Ethics Training Starts Within the Family

In his book entitled “Ethical Intelligence”, Professor Gardner mentions that the competencies to develop ethical intelligence actually start in the family. Children imitate what their parents do, not what they say. Parents’ smallest behaviors in ethical decision-making affect an observing child, whether it be the way the parent treats the employees of a company they manage or running a red light at 3 a.m. when no one is around. Especially not giving credit to cunning tales mentioned in the fable at the beginning of this article and encouraging children to do the right thing in every situation is important for ethical education.
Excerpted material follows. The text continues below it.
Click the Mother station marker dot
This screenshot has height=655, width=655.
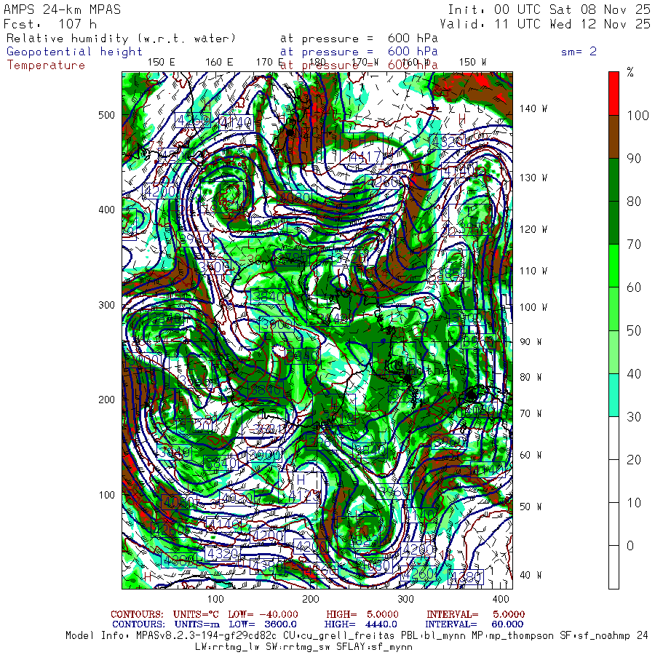(407, 378)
When there is abuse, developed societies ask the question “why was it necessary”, but emerging societies see an opportunity, they think “how did they do it, why didn’t I think of it?” Since ethics training starts in the family and continues throughout school life, people can take responsibility for their own decisions and initiate change in their own environment. In order for the world we live in to be a good place, it is important that we all take responsibility in our own lives and set an example for others. In institutions that are microcosms of society, everyone from the lowest to the highest level has a role in leadership, corporate culture and being a role model. The great thinker of the 19th century, Goethe said “Let everyone sweep in front of his own door, and the whole world will be clean”. We can add the following aphorism to this phrase: “Be the change you wish to see in the world”.